Rating: PG | Runtime: 130 minutes
Release Date: December 20th, 1946 (USA)
Studio: RKO Radio Pictures
Director(s): Frank Capra
Writer(s): Frances Goodrich & Albert Hackett and Frank Capra / Philip Van Doren Stern (story)
George lassos the moon.
I don’t know how I went twenty-three years of Christmases without having It’s a Wonderful Life considering how prolifically its screened during the holiday season. Last year I saw it for the first time on the big screen at the Screening Room in Amherst. Now, a calendar year later (it’s become an annual tradition there), I find myself loving it just as much the second time. Frank Capra’s masterpiece is quite a feat too considering the “holiday film” pedigree. Never dull, always heartwarming, funny, and true, it’s truly one of cinema’s shining achievements.
Sure, there’s the whole cliché of seeing the world if you never existed to awaken to the fact you life touches to many others. But it’s a familiar trope spun in a way that makes it unique. The entire film could have run straight through the gimmick as numerous reinterpretations have (think Mr. Destiny, The Family Man, etc), but that’s the cheap way out. Capra instead starts us at the end with the revelation that a tragedy occurred to make a man’s faith in life wane. Prayers have been sent and God has decided to send an angel to help our hero escape his predicament.
Well, this would-be savior knows nothing about George Bailey (James Stewart). So, for the first three-quarters of the runtime, we go along for the ride of catching him up on this great man’s life alongside Clarence’s (Henry Travers) eager angel. We’re shown someone who’s given the whole of his being for those around him. Someone devoid of a single selfish bone in his body who sacrifices his own happiness for the joy of his friends.

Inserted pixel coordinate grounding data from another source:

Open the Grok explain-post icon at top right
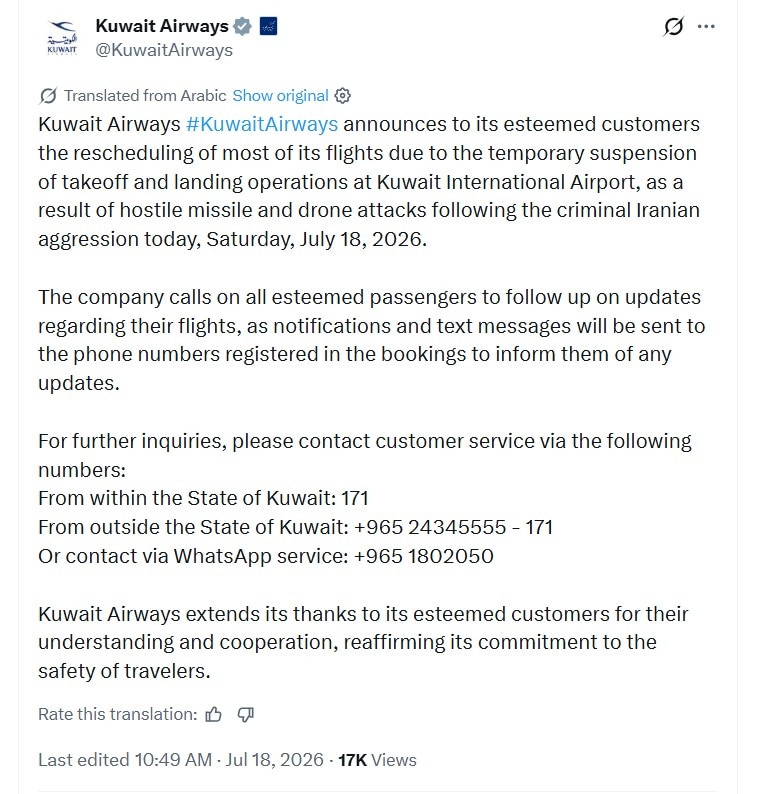The height and width of the screenshot is (794, 769). click(673, 26)
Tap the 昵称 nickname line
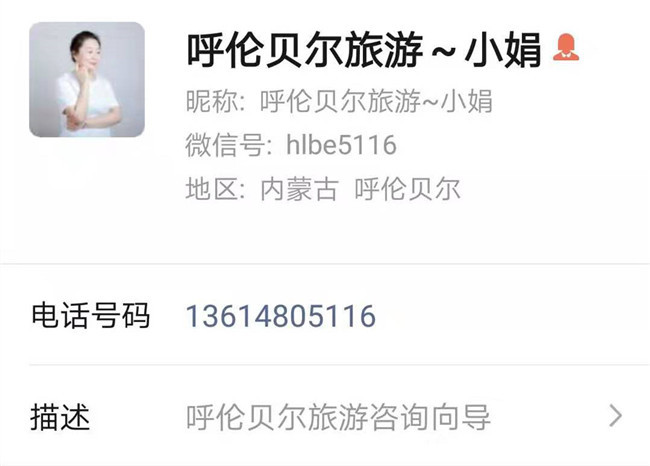This screenshot has height=466, width=650. click(x=339, y=101)
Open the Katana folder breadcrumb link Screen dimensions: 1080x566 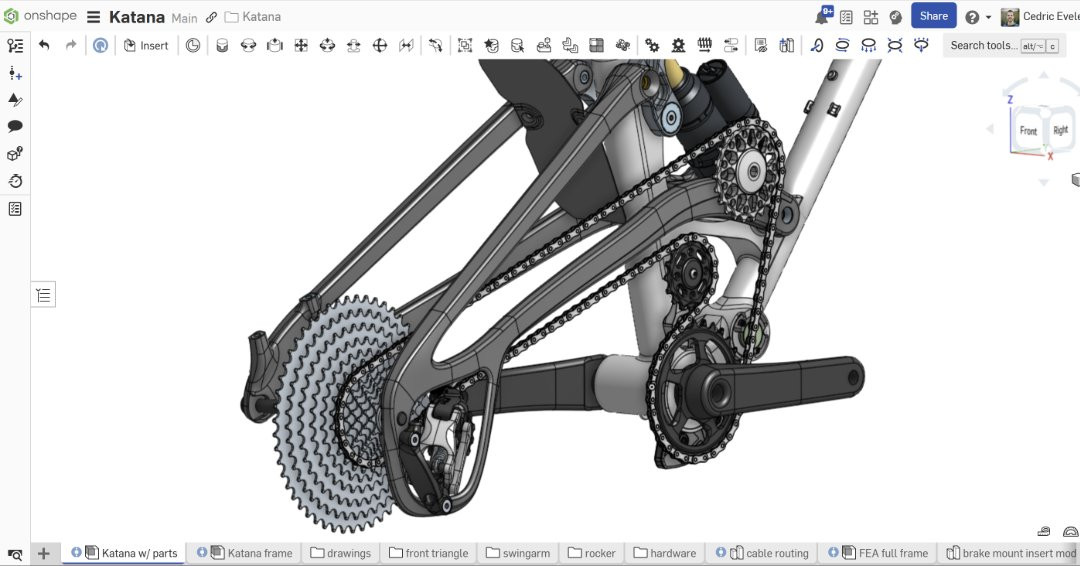tap(253, 17)
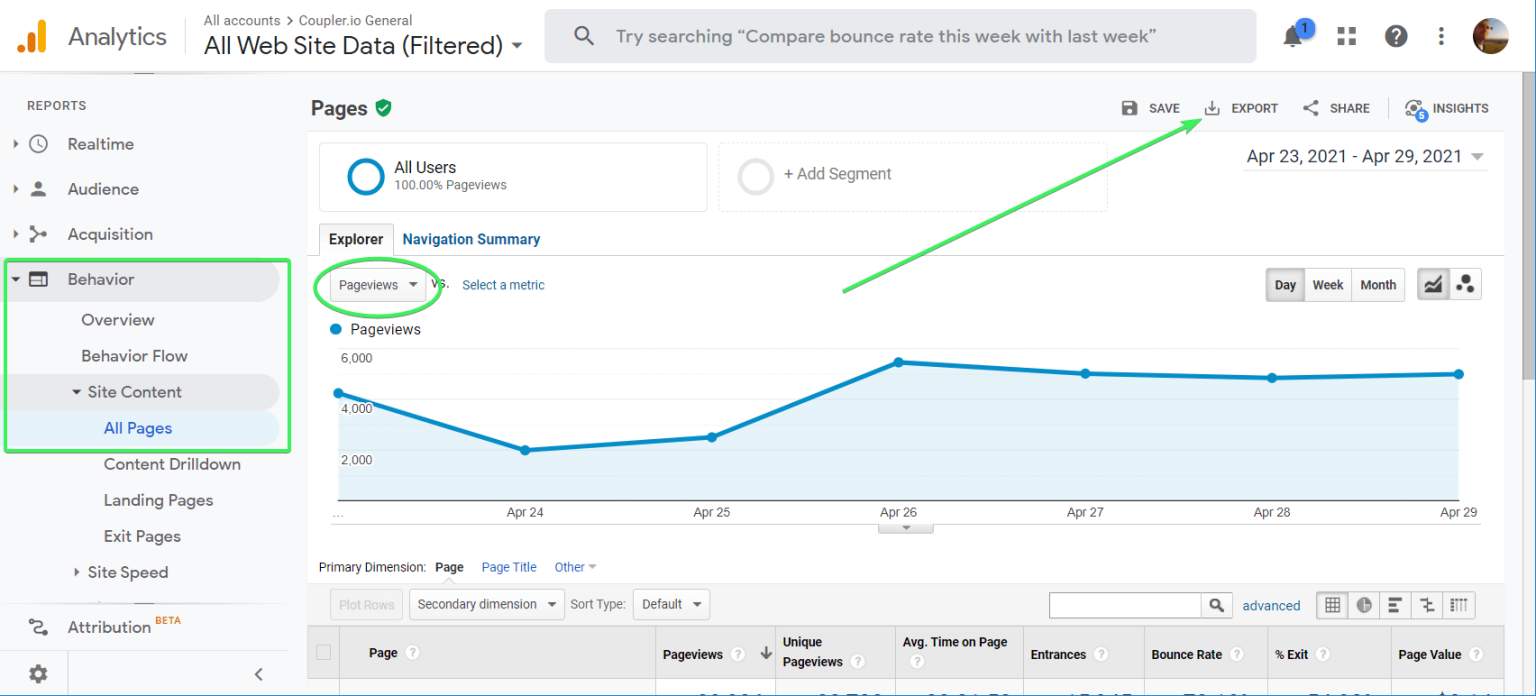The width and height of the screenshot is (1536, 696).
Task: Open the Google apps grid icon
Action: pos(1346,36)
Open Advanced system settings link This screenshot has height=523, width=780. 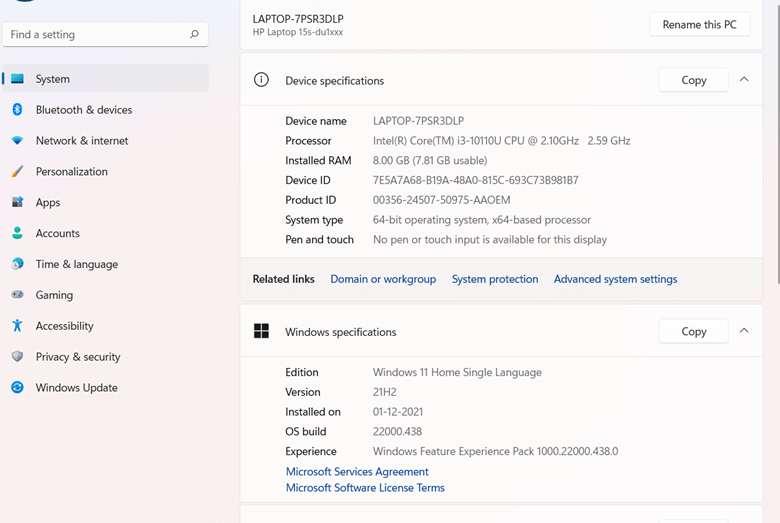tap(615, 279)
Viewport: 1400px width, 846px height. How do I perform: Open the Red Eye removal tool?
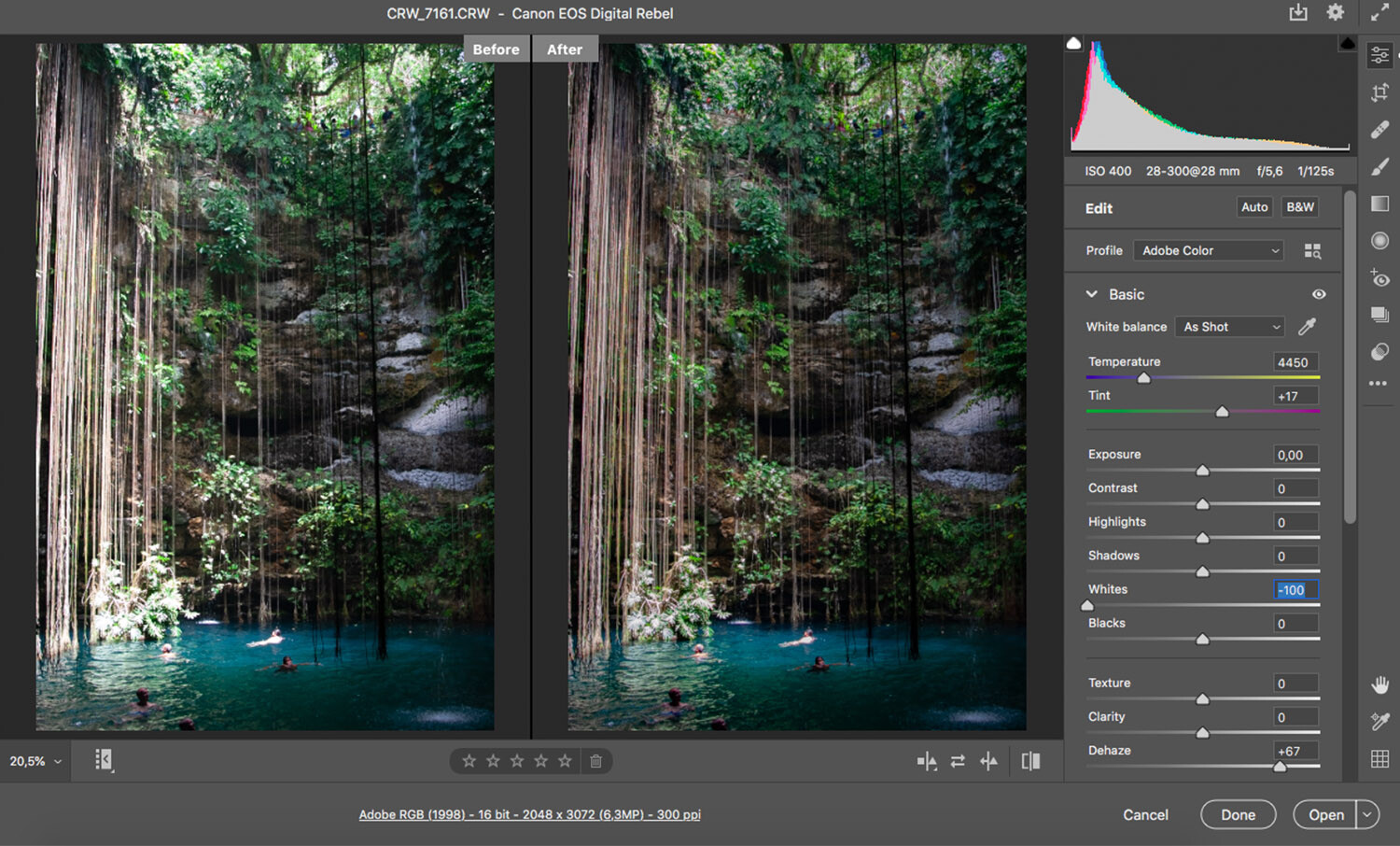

It’s through these good deeds that he eventually recognizes the treasures of life that have been in front of him the whole time. A trajectory that helped transform a small Depression-era town into a close-knit community. It’s almost too difficult to think he could be in so much trouble that he would contemplate suicide, but once again it’s due to his caring nature shining through a moment of desperation. When the story finally catches up to the present, we learn the predicament he’s in was manufactured to ruin someone else. But he’s taken responsibility for it to try and solve the town’s problems once again.
Stewart is a revelation. His self-deprecating nature is prevalent at all times and his character’s intellect juxtaposes nicely with his humor and affability. He is George Bailey as the role fully encompasses his being. Every nuance of emotion is etched to his face as he goes from wide-eyed explorer to a mix of smitten lover, responsible adult, compassionate son and brother, loving husband and father, beaten failure, and, finally, redeemed hero and friend to all men and women he’s ever come across.
What hero can exist without a nemesis of equal power whose immense strength is derived from greed? Enter the loathed Mr. Potter played brilliantly by Lionel Barrymore. I don’t think anyone who has ever seen this film can have any real compassion for this man—a true Scrooge. People are numbers and figures to him and they must be conquered and claimed to be placed under his control. Barrymore is despicably slimy and true to the character at all times.
And one must also mention Donna Reed as our protagonist’s love interest. Her beauty and self-assuredness shows why George is so taken by her that he’s always getting distracted from his dreams of leaving Bedford Falls. Their chemistry begins humorously at a school dance and culminates in a serious and authentic moment of love taking over them while on the phone with an old friend. Their relationship is believable from start to finish … and just as effective when portrayed by their younger selves (Robert J. Anderson and Jeanne Gail).
True there’s a segmented population during holidays with those who binge A Christmas Story or Christmas Vacation instead, but I’ve been converted to an It’s a Wonderful Life devotee with zero problems watching it every Christmas for the rest of my life. The story means a lot of things to many people and has been remade countless times in many forms (there are chunks of time showing how even Back to the Future II rips it off) for a reason.
If you want a perfectly written and performed tale about the joy of giving and the strength of friendship to help express the true meaning of Christmas, look no further than this cinematic classic that’s endured for sixty years. Yes, I will be purchasing the newly released 60th anniversary DVD—sometimes waiting half a century has its benefits as the first copy I’ll ever own will be the most definitive package yet.
James Stewart, Donna Reed, and the Bailey children in IT’S A WONDERFUL LIFE.